What Cynthia Ozick’s Been Reading

Cynthia Ozick responds to my inquiry about her recent literary encounters:

Two electrician-boys were here yesterday, installing robust new wiring for an air conditioner, and keeping me from my desk; so I wandered lonely as a cloud along some lately unvisited shelves, and happened on a book that had been loitering there, unread, for 40 or 50 years (the same 40 or 50 years this house has survived without artificial cooling, taking Mother Nature as she comes, naked and unmitigated): it was The Holy Sinner, by Thomas Mann. A second-hand volume (Alfred A. Knopf, 1951, first edition) that was apparently once in a lending library, where it had been stamped as follows:
20¢ FOR 1ST 3 DAYS

5¢ EA. ADD. DAY
(And I’ve had it all these years for free!)

The Holy Sinner is a jape, a fairy tale, a poem, a dream, a maze of half-invented mock-medieval tongues. Here is Mann’s note: “This story is based in the main on the verse epos “Gregorious vom Stein” by the Middle High German poet Hartmann von Aue (c. 1165-1210) who took his legend of chivalry from the French.” But never mind origins, and come instead to unholy substance: brother-and-sister incest; the fruit of this sin a child set out to sea in a tiny bark to be rescued on a remote island and reared by rude fisherfolk and learned monks; the child grown up to marry his mother, sire daughters, and become Pope!
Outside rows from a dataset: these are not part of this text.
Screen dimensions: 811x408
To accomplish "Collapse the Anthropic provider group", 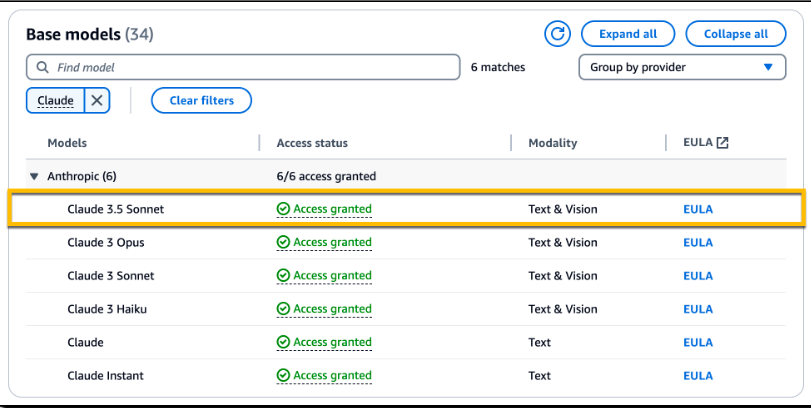I will pos(34,176).
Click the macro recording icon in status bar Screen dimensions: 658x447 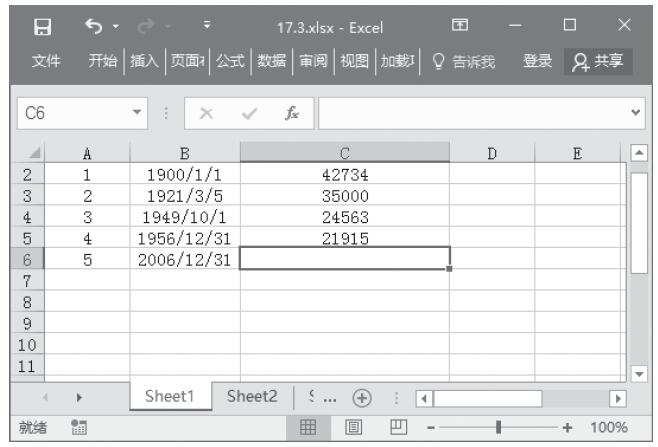(x=79, y=427)
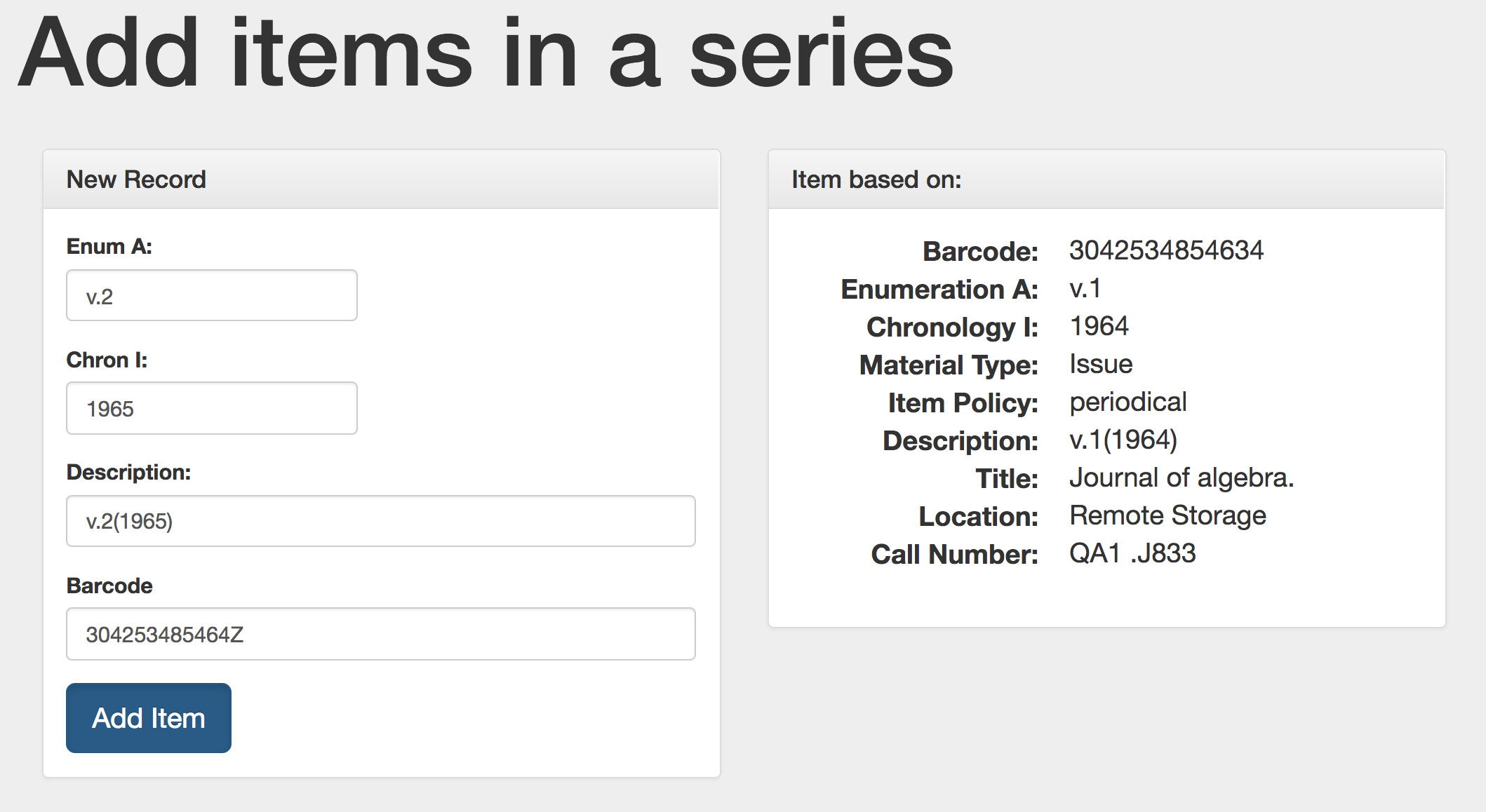Click the source barcode value 3042534854634
Screen dimensions: 1486x812
1166,250
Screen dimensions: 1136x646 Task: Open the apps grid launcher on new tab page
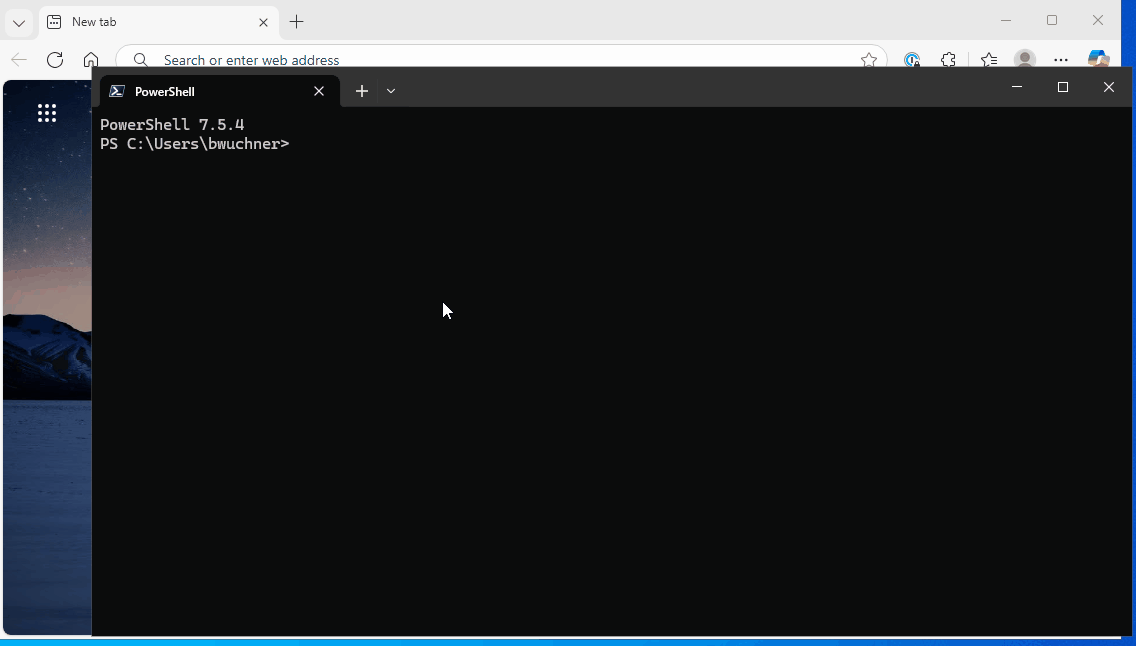47,113
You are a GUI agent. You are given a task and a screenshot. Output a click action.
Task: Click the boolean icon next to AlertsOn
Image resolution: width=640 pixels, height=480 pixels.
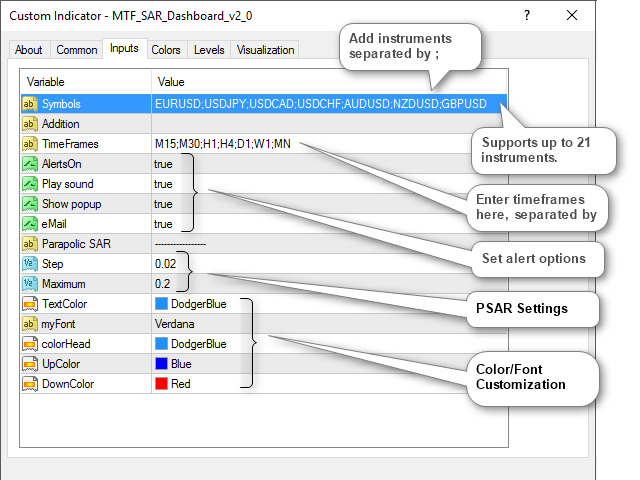(x=29, y=164)
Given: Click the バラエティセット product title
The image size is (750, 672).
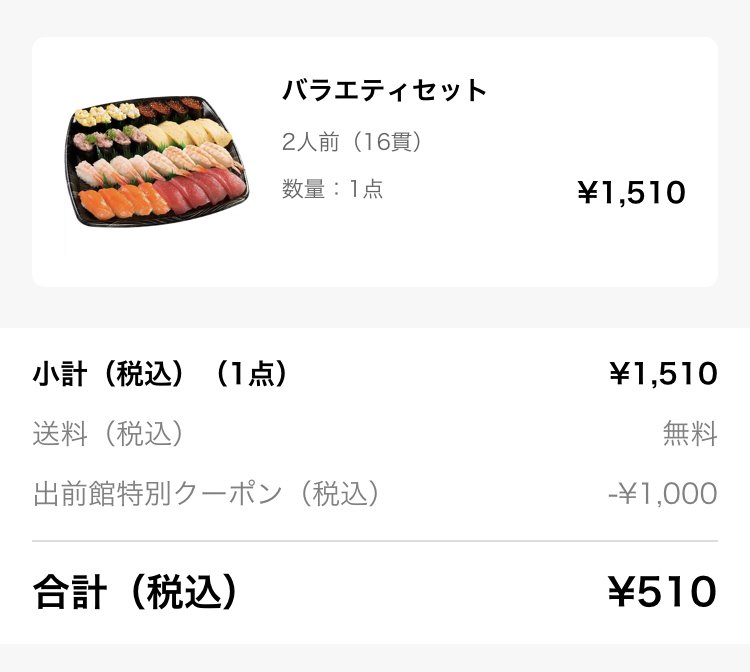Looking at the screenshot, I should click(x=384, y=91).
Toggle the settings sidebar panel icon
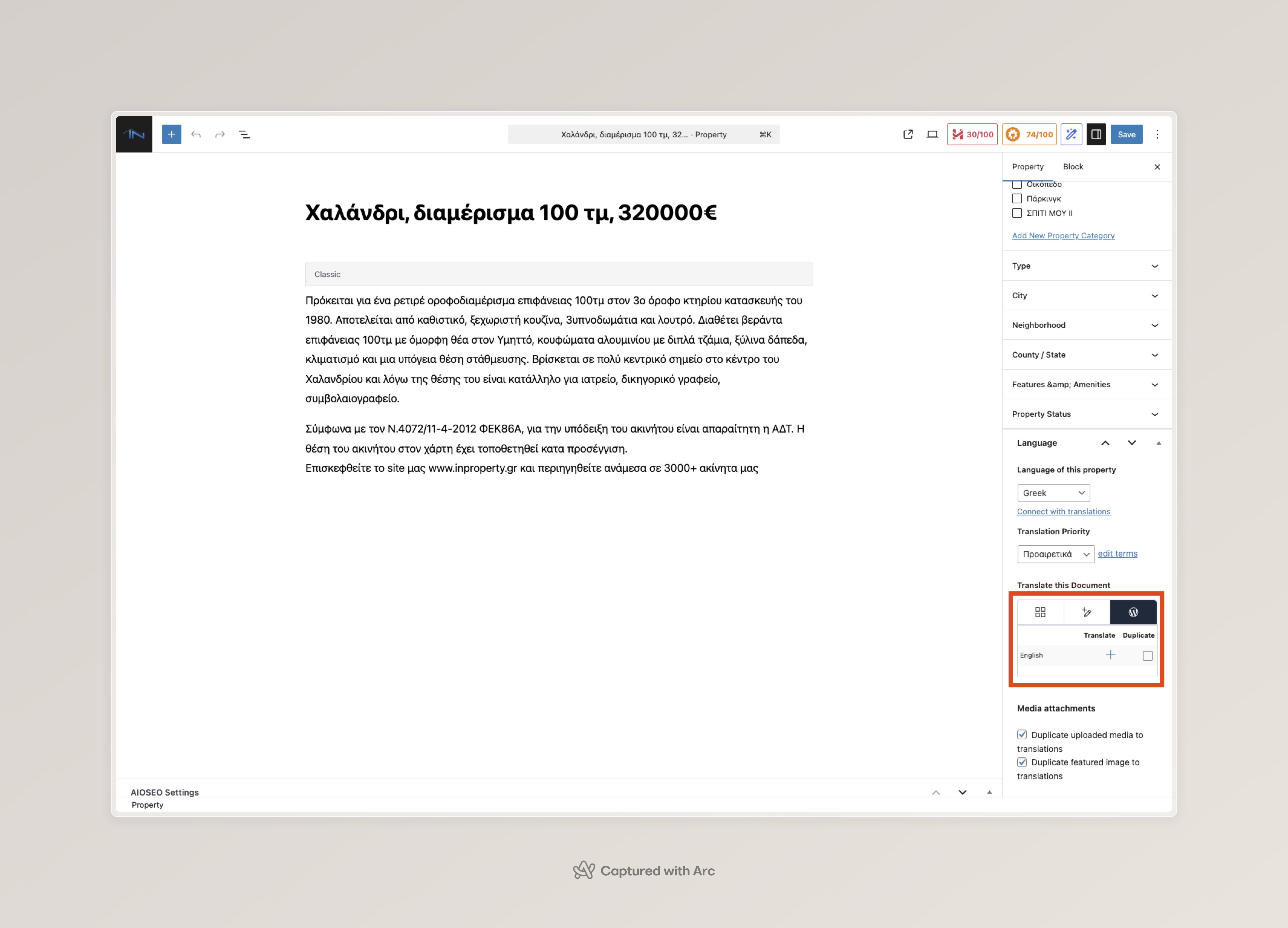 pos(1096,135)
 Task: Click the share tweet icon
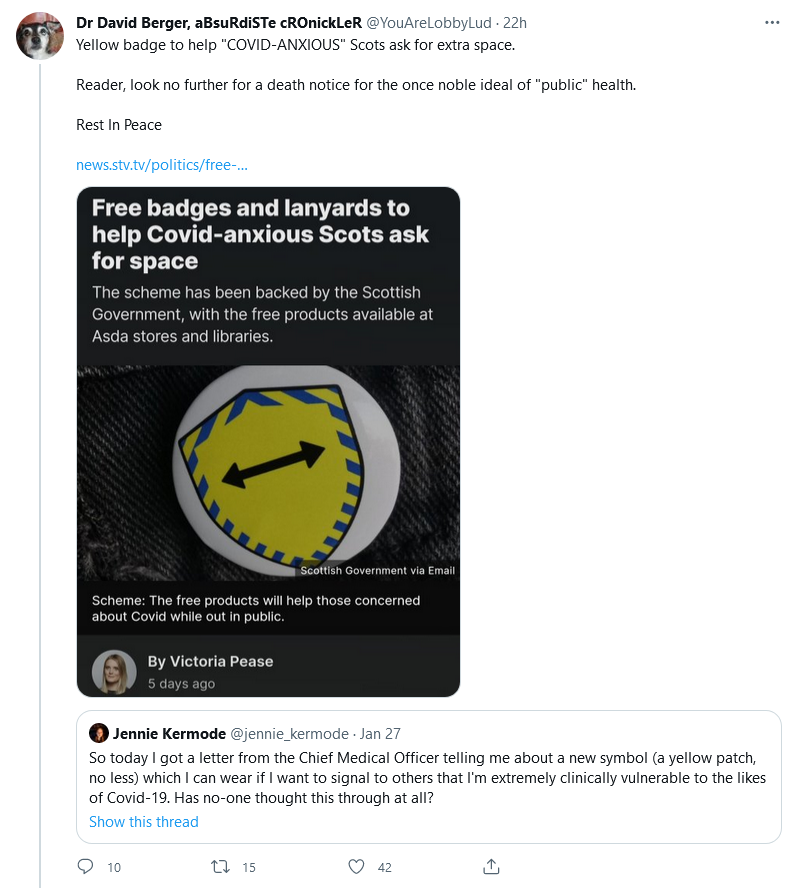coord(491,866)
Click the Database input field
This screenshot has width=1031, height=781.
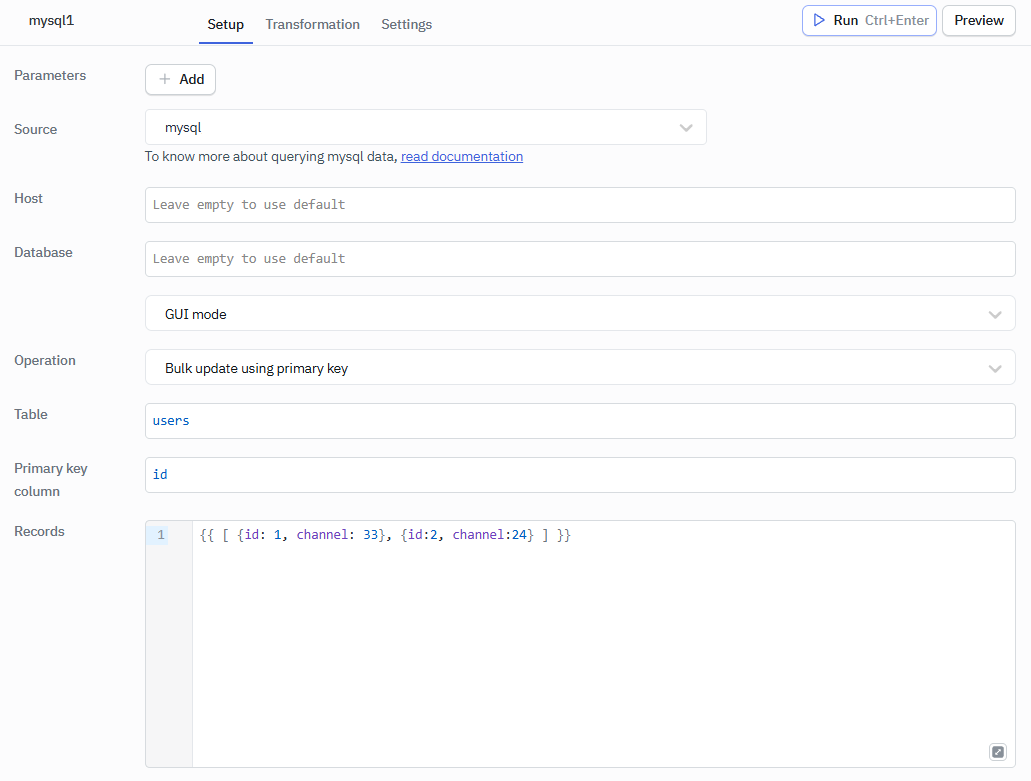[x=580, y=258]
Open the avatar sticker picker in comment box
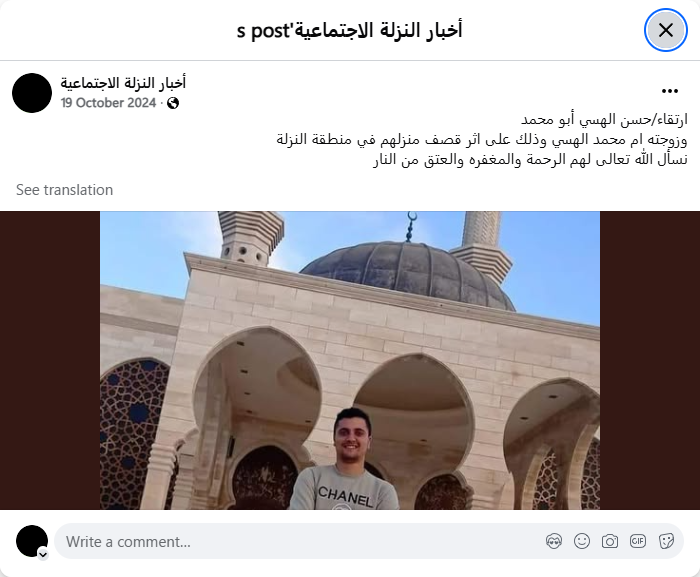 click(x=554, y=541)
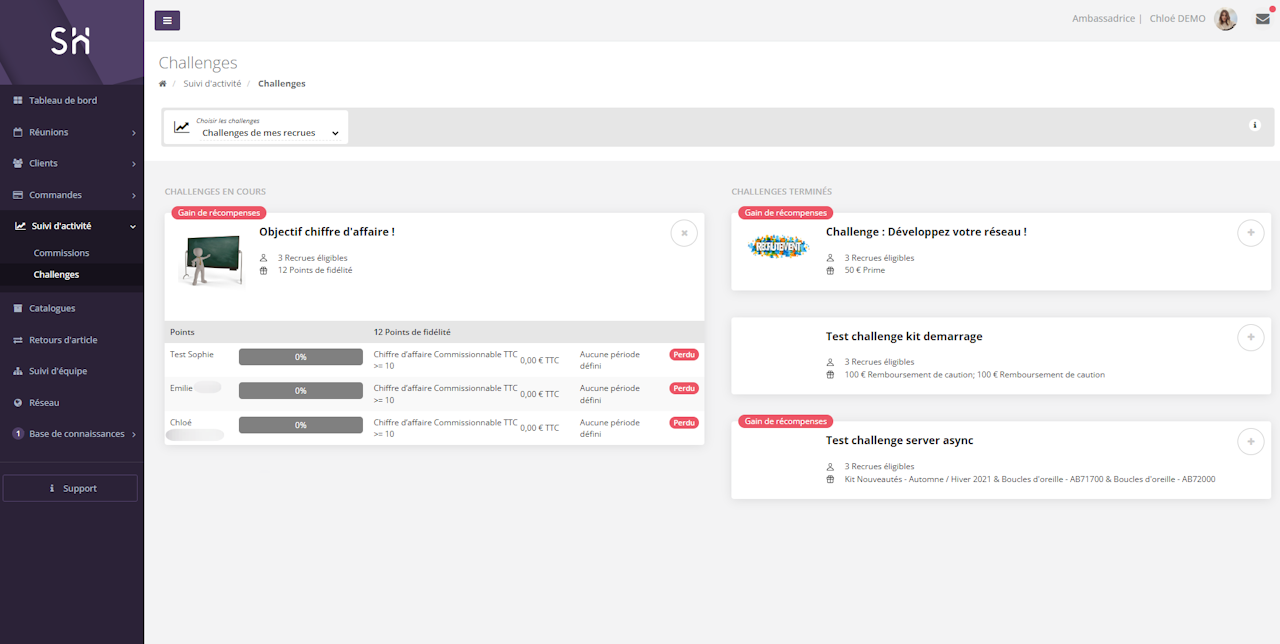Click the Objectif chiffre d'affaire thumbnail image
This screenshot has height=644, width=1280.
tap(210, 260)
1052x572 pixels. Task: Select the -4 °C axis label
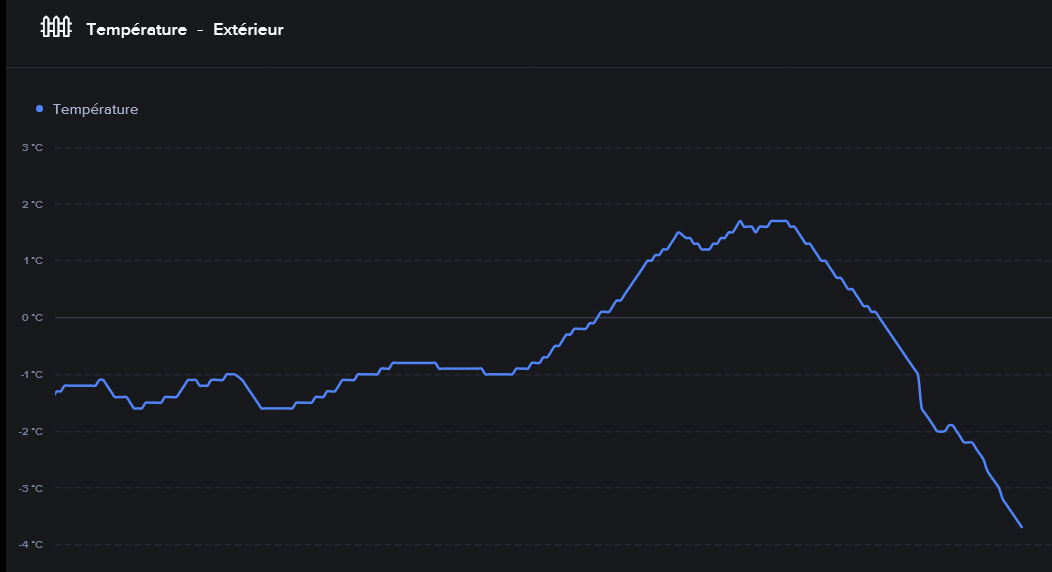pos(32,545)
Jollity and bliss and marveling—especially the jollity and bliss and marveling that cavorts in the language of the telling. The translator is H.T. Lowe-Porter, whose words are Thomas Mann (did he ever write in any language other than this tricky, sly, imbricated, laughing English?) and whose ingenuities are as magical as any magical story will allow.

I read this book all day yesterday (at the close of which—the day and the book—cold air blew in).